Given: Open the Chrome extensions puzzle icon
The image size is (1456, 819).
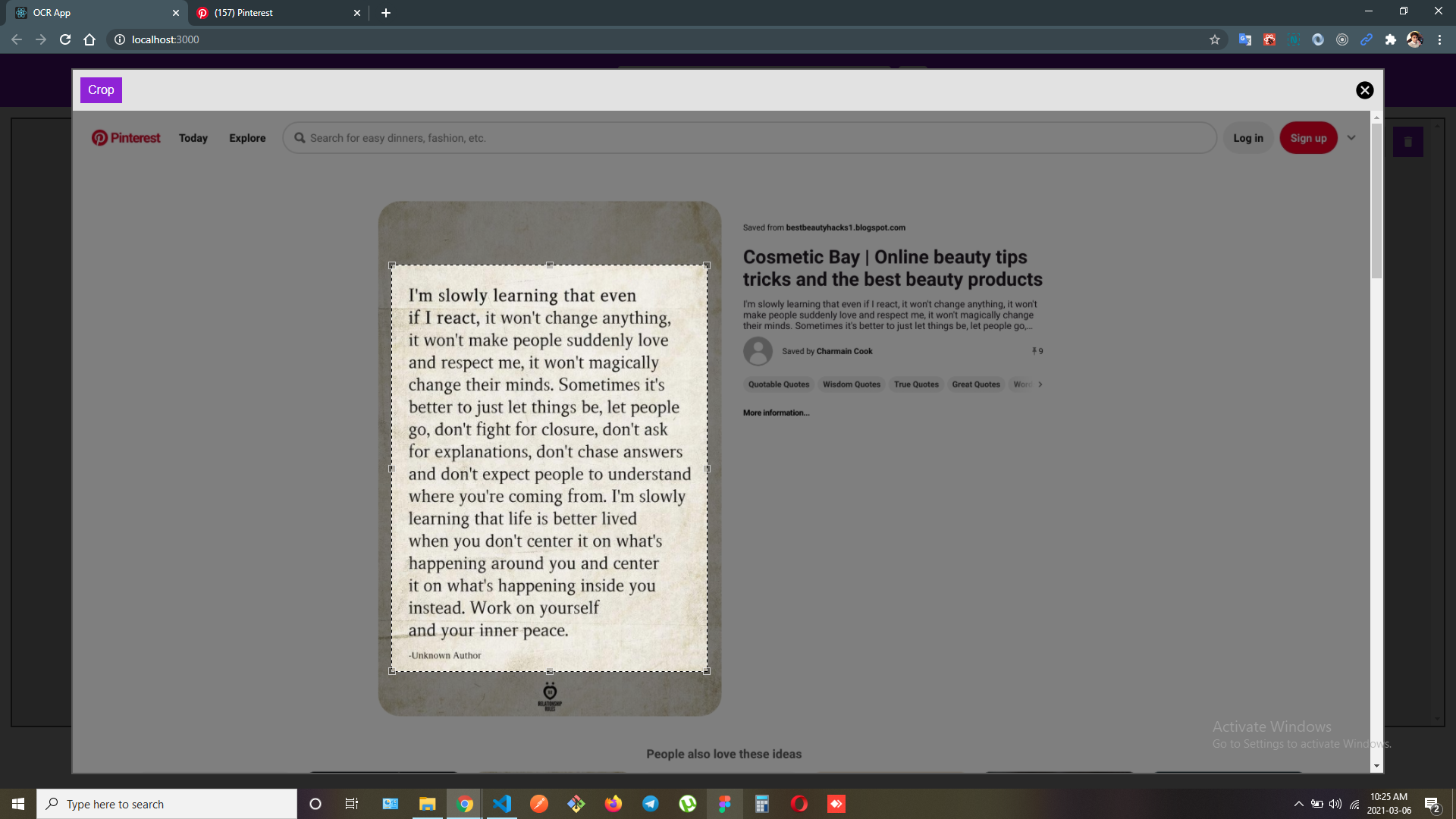Looking at the screenshot, I should tap(1390, 39).
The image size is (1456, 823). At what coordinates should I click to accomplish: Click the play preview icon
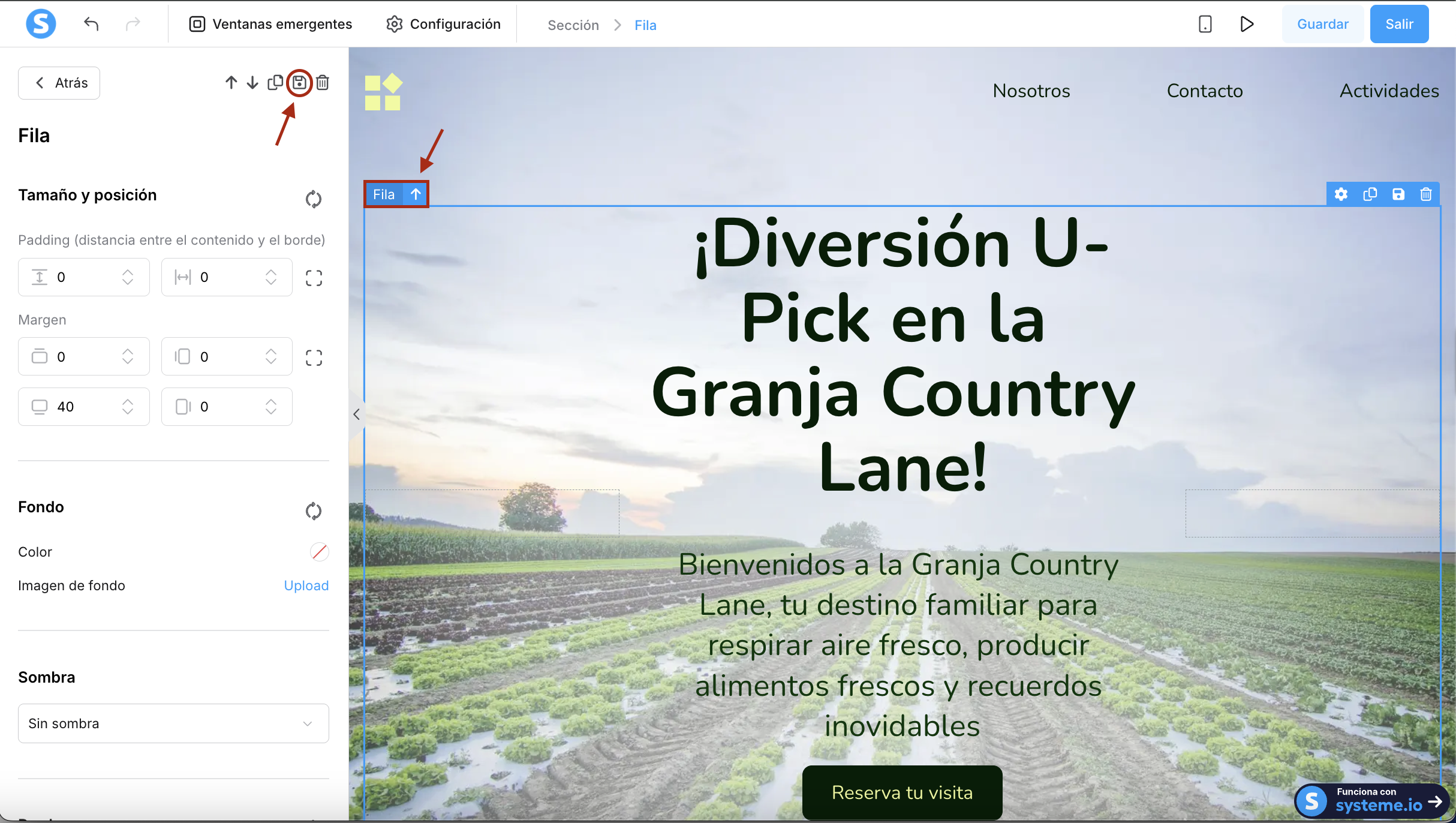(x=1247, y=24)
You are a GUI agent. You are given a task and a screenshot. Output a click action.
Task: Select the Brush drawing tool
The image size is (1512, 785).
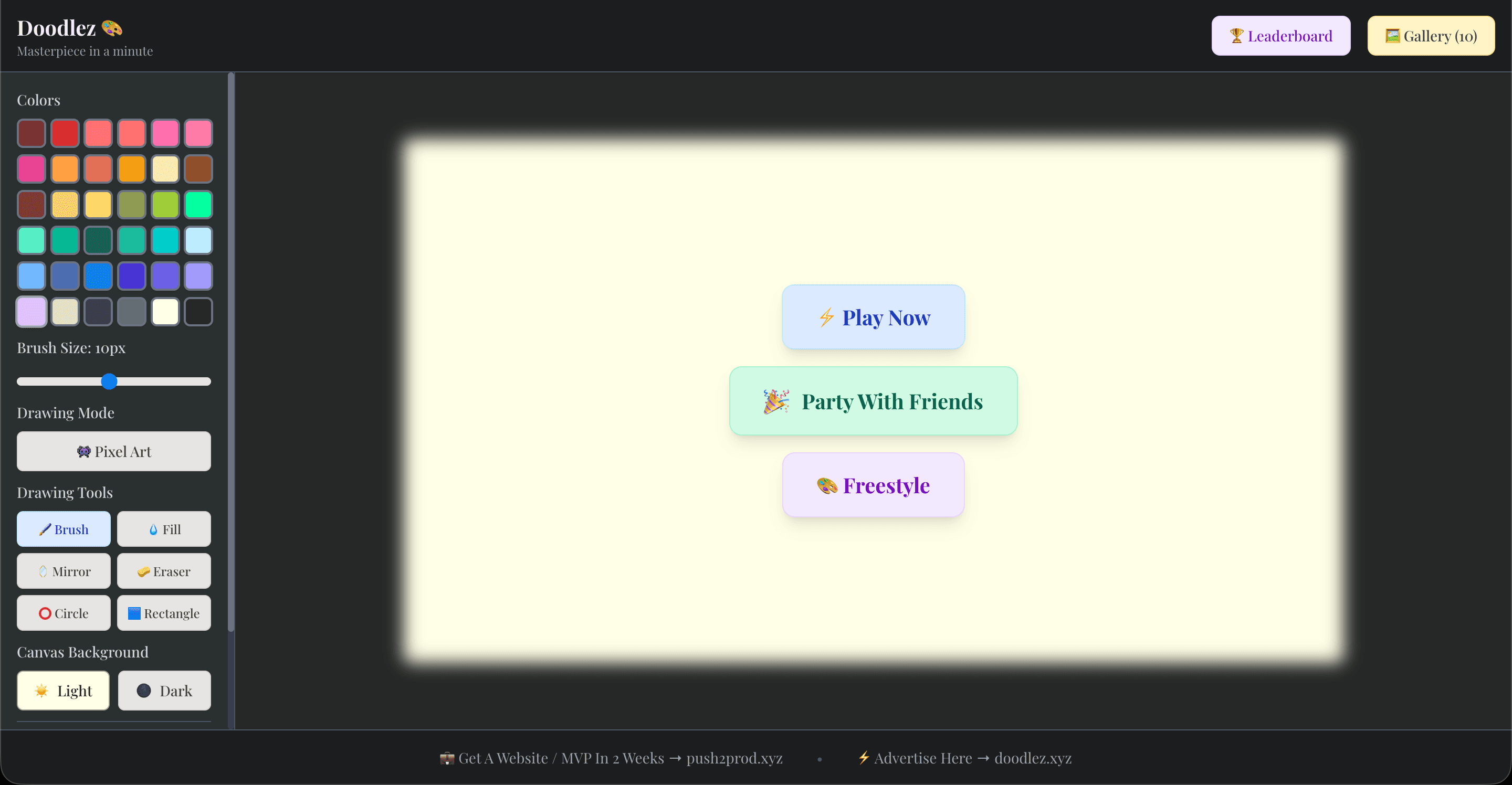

☆ ☆ ☆

◆ Exercise requirements ◆
Nothing but the lines from the one that holds "You are a GUI" through the end of the data should appear, written out exactly, without pictures.

◆ Task response ◆
You are a GUI agent. You are given a task and a screenshot. Output a click action.
Task: Select the Brush drawing tool
The image size is (1512, 785).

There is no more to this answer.